- **EXERCISE DESCRIPTION**: If a picture appears in the records, leave it out and transcribe the rest exactly.

[Stored items]
*** Begin section ***
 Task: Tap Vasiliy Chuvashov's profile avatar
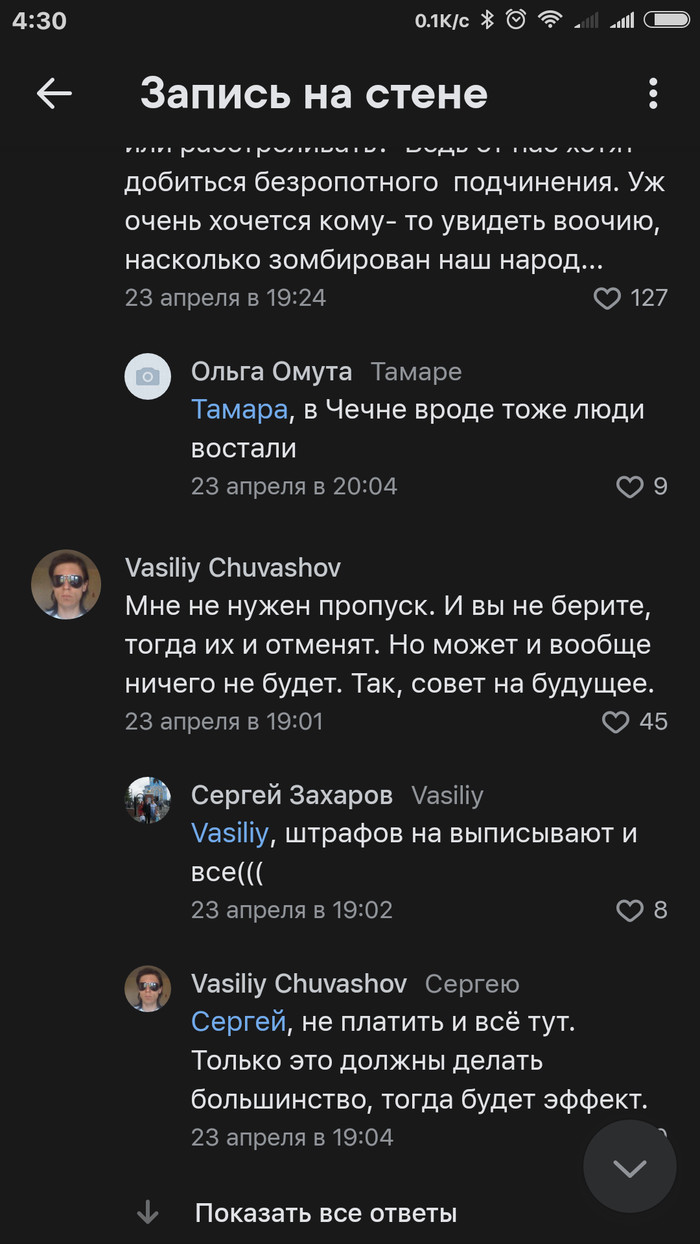click(x=66, y=584)
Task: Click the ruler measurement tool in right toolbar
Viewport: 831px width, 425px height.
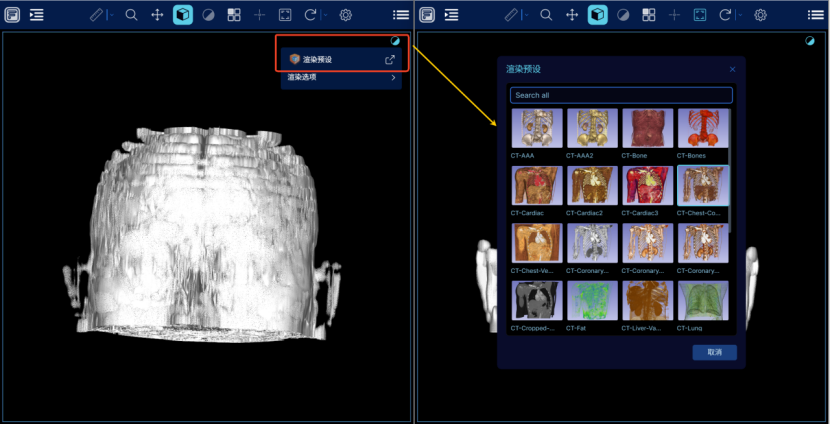Action: click(x=511, y=15)
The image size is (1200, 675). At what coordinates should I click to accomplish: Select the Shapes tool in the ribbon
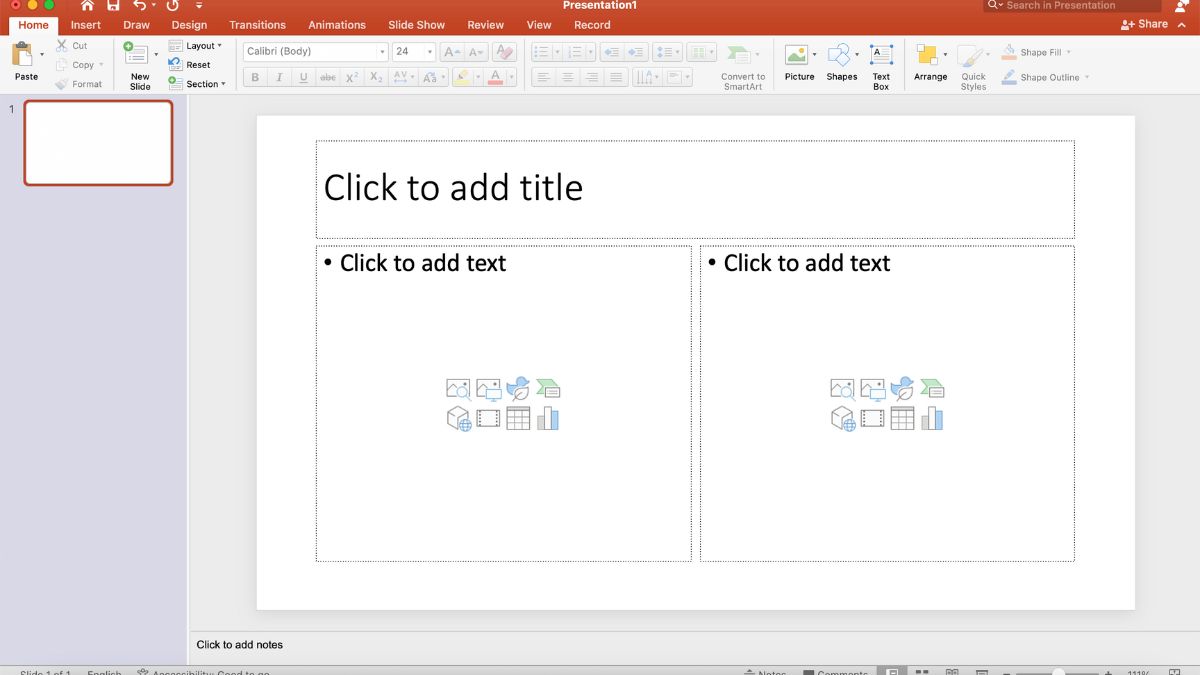(x=841, y=64)
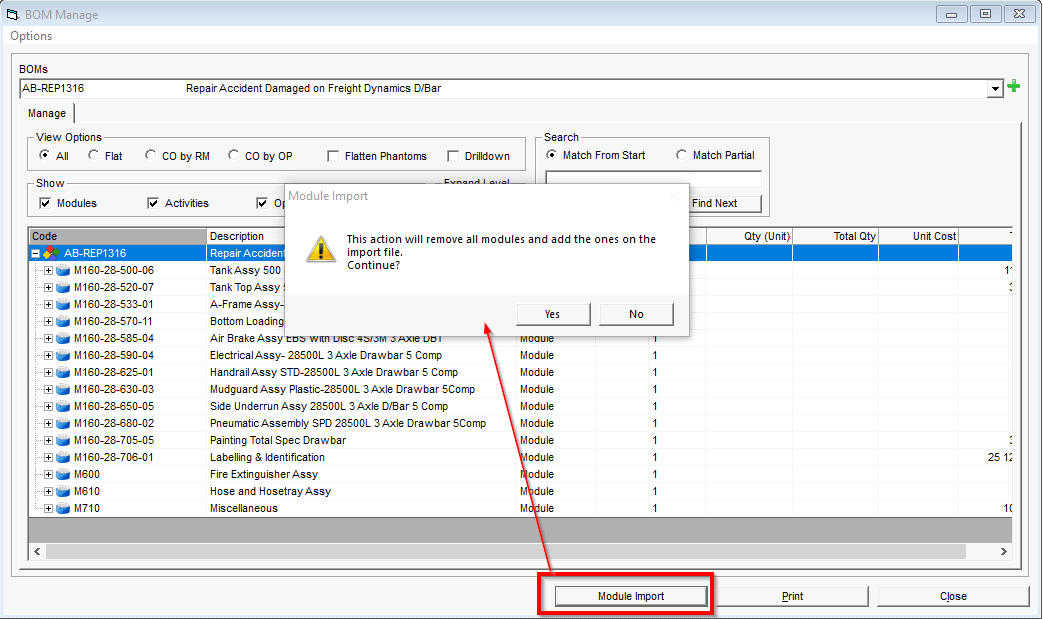Image resolution: width=1043 pixels, height=619 pixels.
Task: Open the BOMs dropdown list
Action: (995, 88)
*** End section ***
- **ANSWER SECTION**:
 Task: Tap Vasiliy Chuvashov's profile avatar
click(x=66, y=584)
Task: Click the ruler measurement tool in right toolbar
Viewport: 831px width, 425px height.
Action: click(x=511, y=15)
The image size is (1200, 675). At what coordinates should I click to accomplish: Select the Shapes tool in the ribbon
(x=841, y=64)
Image resolution: width=1043 pixels, height=619 pixels.
Task: Open the BOMs dropdown list
Action: (995, 88)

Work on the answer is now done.